EXERCISE INPUT:
------------------------------------

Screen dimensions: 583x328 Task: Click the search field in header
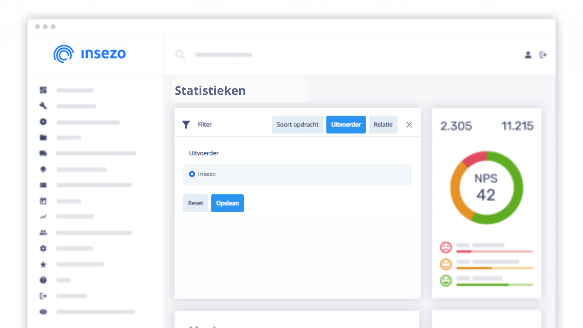pyautogui.click(x=223, y=55)
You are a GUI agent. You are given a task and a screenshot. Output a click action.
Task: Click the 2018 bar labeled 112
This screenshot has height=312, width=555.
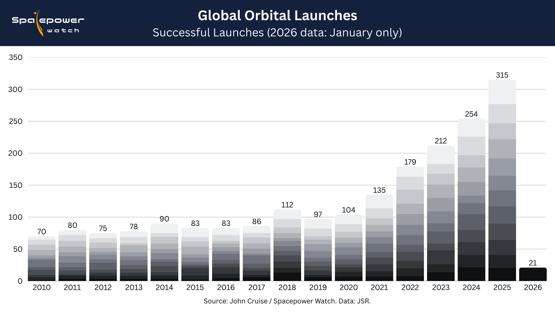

------------------------------------

WHAT TO WORK ON:
Every word of the material, and none of its pictures, should be set down again.

ANSWER TO THE PROBLEM:
Screen dimensions: 583x328 Task: Click the search field in header
pyautogui.click(x=223, y=55)
You are a GUI agent. You are given a task and a screenshot. Output a click action.
Task: Click the 2018 bar labeled 112
This screenshot has height=312, width=555.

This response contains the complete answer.